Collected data
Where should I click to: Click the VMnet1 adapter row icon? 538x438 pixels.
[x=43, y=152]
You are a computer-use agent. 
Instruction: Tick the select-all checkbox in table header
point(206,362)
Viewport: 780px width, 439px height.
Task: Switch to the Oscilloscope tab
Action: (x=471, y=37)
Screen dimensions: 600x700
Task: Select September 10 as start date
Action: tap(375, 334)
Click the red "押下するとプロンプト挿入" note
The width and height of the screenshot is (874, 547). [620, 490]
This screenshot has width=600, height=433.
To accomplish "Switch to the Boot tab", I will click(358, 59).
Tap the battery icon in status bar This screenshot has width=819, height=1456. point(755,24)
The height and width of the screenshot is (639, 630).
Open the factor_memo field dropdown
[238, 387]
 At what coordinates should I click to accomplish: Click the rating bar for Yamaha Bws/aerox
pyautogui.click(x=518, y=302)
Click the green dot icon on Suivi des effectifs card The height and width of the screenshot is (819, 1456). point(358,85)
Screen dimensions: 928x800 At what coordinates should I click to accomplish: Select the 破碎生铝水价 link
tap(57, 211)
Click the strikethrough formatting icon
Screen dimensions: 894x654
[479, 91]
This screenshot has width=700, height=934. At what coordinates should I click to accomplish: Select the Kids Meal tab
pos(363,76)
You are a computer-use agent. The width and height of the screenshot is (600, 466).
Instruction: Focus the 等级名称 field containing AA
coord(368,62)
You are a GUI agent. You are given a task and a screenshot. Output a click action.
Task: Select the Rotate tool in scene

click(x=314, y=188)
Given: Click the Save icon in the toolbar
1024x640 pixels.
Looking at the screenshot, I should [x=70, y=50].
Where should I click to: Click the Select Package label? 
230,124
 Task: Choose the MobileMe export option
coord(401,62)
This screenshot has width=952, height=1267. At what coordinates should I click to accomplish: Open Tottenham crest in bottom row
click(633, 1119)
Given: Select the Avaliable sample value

Work task: Find every line in the records that has the string "computer", then state how many there are and nothing else.

Answer space: 2